Now, Greg Molini, whose family has owned Carmine’s since 1977, hopes to reopen the restaurant one block away on Peck Slip.

"There’ll never be anything like the old Carmine’s," Molini told DNAinfo Tuesday. "I’m not trying to recreate it, because I can’t."

But Molini, 47, said he hopes to bring back many of the pieces of the old restaurant, including the wooden bar that served as its centerpiece. He also wants to keep the affordable, hometown vibe while building a larger, 21st-century kitchen.

Molini, a Brooklyn resident, first set foot in Carmine’s when he was about 10 years old, around the time his father bought the establishment from its namesake, Carmine Russo.
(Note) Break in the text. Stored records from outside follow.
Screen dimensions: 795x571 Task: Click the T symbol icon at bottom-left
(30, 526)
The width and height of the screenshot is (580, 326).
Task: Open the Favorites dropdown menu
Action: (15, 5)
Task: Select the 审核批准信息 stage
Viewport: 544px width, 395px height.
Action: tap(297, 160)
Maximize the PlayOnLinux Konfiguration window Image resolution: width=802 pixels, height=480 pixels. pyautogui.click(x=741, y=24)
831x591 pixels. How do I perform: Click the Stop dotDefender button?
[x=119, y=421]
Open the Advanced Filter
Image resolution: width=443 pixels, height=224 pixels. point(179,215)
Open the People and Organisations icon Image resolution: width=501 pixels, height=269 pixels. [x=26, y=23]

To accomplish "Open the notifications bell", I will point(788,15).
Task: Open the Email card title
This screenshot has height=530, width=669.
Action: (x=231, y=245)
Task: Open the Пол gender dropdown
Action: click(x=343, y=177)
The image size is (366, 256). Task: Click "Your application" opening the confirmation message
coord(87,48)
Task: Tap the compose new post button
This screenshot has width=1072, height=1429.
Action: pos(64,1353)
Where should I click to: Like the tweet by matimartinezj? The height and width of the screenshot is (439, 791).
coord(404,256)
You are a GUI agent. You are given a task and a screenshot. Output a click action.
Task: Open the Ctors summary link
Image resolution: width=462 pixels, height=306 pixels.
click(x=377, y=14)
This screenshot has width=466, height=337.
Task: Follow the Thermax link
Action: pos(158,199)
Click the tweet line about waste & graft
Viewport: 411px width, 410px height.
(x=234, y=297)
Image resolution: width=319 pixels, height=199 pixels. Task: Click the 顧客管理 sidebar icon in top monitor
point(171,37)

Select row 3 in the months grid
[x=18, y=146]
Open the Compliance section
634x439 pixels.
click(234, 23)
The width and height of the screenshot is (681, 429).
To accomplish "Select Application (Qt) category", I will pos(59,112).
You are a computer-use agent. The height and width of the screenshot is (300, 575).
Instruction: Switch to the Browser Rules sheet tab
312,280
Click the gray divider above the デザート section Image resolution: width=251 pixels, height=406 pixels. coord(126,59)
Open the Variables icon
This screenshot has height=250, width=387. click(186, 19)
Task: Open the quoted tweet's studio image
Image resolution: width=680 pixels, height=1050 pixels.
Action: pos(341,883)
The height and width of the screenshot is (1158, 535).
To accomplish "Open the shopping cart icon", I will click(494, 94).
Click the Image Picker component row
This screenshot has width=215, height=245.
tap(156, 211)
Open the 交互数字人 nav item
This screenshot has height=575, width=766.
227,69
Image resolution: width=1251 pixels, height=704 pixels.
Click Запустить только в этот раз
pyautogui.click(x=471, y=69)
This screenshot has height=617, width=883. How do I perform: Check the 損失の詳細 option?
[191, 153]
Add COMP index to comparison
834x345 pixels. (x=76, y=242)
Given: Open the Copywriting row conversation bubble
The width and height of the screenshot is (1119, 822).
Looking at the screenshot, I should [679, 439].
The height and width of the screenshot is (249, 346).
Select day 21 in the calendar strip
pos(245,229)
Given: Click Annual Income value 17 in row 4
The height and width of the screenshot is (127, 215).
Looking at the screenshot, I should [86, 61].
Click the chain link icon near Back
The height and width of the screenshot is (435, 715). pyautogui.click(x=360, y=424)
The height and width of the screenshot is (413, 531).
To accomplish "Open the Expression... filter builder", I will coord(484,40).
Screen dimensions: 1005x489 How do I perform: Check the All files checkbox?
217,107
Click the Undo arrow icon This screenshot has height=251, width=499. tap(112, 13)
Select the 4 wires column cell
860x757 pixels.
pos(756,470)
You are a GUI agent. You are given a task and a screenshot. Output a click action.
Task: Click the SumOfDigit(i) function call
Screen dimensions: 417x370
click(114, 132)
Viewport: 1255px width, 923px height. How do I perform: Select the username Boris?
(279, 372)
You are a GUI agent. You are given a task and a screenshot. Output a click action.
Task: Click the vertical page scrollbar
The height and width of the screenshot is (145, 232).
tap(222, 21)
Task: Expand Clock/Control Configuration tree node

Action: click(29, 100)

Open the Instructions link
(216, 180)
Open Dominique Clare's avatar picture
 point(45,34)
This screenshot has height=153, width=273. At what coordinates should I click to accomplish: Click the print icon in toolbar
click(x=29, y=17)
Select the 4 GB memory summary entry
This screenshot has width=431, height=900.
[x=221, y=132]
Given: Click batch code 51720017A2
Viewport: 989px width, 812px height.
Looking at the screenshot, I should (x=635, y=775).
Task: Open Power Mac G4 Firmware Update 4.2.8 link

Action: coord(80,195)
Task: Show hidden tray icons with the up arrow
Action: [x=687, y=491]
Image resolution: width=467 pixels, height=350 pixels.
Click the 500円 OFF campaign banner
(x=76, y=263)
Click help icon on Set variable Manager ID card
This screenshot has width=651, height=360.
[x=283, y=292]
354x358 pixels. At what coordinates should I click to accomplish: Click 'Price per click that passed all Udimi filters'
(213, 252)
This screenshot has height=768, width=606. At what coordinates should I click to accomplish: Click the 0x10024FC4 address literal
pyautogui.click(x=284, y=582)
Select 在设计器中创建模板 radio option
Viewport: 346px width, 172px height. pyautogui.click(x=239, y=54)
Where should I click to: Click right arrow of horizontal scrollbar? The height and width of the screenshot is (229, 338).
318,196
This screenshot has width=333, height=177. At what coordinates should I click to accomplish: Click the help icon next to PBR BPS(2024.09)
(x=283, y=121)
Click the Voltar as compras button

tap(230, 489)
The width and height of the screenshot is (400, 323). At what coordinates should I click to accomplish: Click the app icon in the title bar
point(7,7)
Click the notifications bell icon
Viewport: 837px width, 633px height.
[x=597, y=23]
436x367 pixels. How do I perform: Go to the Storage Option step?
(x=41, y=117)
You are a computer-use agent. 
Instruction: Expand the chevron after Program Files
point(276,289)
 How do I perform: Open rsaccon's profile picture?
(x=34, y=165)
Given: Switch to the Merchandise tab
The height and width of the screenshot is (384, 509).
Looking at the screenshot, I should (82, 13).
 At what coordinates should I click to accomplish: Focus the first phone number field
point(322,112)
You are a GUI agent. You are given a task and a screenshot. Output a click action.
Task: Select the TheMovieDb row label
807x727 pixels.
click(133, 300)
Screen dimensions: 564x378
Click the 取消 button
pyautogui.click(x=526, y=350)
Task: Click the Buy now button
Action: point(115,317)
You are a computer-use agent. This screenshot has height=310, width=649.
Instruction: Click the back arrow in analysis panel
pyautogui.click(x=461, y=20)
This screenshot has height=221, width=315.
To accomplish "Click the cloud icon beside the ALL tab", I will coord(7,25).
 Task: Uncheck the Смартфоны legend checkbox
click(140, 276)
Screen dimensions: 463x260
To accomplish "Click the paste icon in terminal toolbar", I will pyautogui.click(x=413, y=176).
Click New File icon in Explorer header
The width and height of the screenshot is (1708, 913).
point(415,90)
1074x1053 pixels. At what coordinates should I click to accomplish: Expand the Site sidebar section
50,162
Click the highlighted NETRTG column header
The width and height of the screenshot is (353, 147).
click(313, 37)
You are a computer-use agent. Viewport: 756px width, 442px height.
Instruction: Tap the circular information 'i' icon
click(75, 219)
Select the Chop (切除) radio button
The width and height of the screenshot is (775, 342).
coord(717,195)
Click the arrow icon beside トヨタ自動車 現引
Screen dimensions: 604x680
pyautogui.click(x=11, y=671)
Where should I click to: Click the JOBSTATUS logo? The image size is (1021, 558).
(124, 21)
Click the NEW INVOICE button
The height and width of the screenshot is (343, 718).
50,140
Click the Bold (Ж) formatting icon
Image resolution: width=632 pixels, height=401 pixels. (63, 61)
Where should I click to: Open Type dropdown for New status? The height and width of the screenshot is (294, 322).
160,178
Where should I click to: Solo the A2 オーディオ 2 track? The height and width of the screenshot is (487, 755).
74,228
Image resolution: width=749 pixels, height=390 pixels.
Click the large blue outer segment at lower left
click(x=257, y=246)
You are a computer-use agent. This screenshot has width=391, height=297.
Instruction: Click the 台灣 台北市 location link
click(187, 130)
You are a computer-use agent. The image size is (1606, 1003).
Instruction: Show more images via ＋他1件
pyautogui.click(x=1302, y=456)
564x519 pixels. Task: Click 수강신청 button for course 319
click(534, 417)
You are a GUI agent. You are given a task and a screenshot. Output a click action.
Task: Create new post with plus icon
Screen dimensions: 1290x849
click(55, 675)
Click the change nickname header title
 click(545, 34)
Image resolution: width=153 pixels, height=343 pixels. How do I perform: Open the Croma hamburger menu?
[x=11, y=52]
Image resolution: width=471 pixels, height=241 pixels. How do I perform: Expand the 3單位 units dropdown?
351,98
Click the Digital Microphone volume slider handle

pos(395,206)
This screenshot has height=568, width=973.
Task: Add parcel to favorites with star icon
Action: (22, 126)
Back then, Carmine’s was known as a watering hole for local residents and workers at the Fulton Fish Market, a place where regulars appeared at the same time every night.

"It was like Cheers," said Jack Putnam, 74, who worked as the overnight bartender at Carmine’s 30 years ago. "If someone was missing, everybody noticed."

But once the Fulton Fish Market moved to the Bronx in 2005, development in the neighborhood ramped up, and the clientele at Carmine’s grew touristy, Putnam said.

"I don’t know to what extent the spirit of that time can be recaptured," said Putnam, who recently heard about the plans from Molini. "The question is whether it will still work."

Molini thinks it will. He said he received dozens of phone calls when Carmine’s shut down last summer, from people who were begging him to keep it open.

"Everybody knows about it and everybody wants it back," Molini said.

Molini said the landlord of the old space jacked the rent up to $13,000 a month for just 800 square feet, which he could not afford.

Now, Molini is in negotiations to lease the former Harbour Cafe space at 29 Peck Slip, which is bigger and, he hopes, more affordable.

"I don’t need to be a millionaire," Molini said. "I just need to make a living, and if Carmine’s is open, I’ll be happy."

Molini would like to sign a lease within the next two weeks and reopen Carmine’s, which is unrelated to the Midtown restaurant, in April. He has applied for a liquor license at Community Board 1, and the board’s Seaport Committee will consider it on Dec. 15.